Sidecars in Worker Template Causes Failure #378

ehenry2 · 2021-12-15T21:42:53Z

What happened:
Cluster failed to create when using a worker template that contains multiple containers (e.g. sidecar pattern).

The error:

kubernetes_asyncio.client.exceptions.ApiException: (400)
Reason: Bad Request
HTTP response headers: <CIMultiDictProxy('Cache-Control': 'no-cache, private', 'Content-Type': 'application/json', 'Date': 'Wed, 15 Dec 2021 20:09:31 GMT', 'Content-Length': '212')>
HTTP response body: {"kind":"Status","apiVersion":"v1","metadata":{},"status":"Failure","message":"a container name must be specified for pod dask-root-46c95e02-0vgngv, choose one of: [dask model]","reason":"BadRequest","code":400}

I traced this back to the logs() function in the Pod class in core.py.
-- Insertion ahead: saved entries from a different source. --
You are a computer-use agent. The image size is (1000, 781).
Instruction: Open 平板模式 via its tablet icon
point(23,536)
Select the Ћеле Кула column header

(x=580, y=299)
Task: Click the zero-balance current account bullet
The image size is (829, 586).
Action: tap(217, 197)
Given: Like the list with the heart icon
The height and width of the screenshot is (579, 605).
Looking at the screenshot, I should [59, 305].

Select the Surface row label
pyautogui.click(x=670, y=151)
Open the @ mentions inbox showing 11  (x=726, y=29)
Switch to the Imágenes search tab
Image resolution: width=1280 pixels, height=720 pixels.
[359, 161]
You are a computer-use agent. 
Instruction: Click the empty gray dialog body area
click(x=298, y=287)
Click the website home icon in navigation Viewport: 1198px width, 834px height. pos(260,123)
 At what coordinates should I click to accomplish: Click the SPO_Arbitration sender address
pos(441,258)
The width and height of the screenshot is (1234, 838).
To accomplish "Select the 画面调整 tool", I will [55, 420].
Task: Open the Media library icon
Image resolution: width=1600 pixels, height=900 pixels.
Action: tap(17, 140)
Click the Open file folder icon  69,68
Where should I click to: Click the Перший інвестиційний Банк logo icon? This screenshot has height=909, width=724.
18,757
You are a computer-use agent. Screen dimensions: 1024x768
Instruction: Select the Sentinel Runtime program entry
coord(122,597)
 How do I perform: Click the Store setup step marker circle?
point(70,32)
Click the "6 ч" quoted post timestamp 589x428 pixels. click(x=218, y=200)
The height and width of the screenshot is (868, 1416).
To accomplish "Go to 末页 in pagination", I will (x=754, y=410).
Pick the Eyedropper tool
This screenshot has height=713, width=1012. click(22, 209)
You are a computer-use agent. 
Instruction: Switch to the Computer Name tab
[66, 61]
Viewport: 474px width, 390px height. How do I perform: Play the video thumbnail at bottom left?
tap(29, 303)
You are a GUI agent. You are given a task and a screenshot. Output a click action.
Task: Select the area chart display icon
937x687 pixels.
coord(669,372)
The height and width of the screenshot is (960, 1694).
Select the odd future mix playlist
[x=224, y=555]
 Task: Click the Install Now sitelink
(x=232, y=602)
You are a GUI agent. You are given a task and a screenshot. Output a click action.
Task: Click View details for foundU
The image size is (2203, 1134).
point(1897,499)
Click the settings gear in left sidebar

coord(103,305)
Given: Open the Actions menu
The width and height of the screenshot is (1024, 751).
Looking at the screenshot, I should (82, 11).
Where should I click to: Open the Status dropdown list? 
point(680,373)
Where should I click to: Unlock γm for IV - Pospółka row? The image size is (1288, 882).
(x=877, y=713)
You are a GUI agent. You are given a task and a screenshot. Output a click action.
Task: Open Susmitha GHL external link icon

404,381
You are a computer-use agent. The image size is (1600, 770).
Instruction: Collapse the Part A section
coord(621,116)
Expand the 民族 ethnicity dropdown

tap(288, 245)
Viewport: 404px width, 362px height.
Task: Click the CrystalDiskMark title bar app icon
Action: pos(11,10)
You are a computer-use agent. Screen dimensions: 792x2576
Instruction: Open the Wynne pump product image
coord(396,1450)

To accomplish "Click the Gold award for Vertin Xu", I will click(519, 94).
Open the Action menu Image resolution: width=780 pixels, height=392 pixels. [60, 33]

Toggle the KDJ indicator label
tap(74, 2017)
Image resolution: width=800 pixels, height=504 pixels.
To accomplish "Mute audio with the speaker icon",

It makes a call to read_namespaced_pod_log (which in the case of multiple containers in the pod, needs a "container=" argument passed to it with the name of the container.

What you expected to happen:
The cluster to be created correctly. I expected the logs() function to be smart enough to know which container is the dask container or iterate through each container until it recognized the logs it was looking for.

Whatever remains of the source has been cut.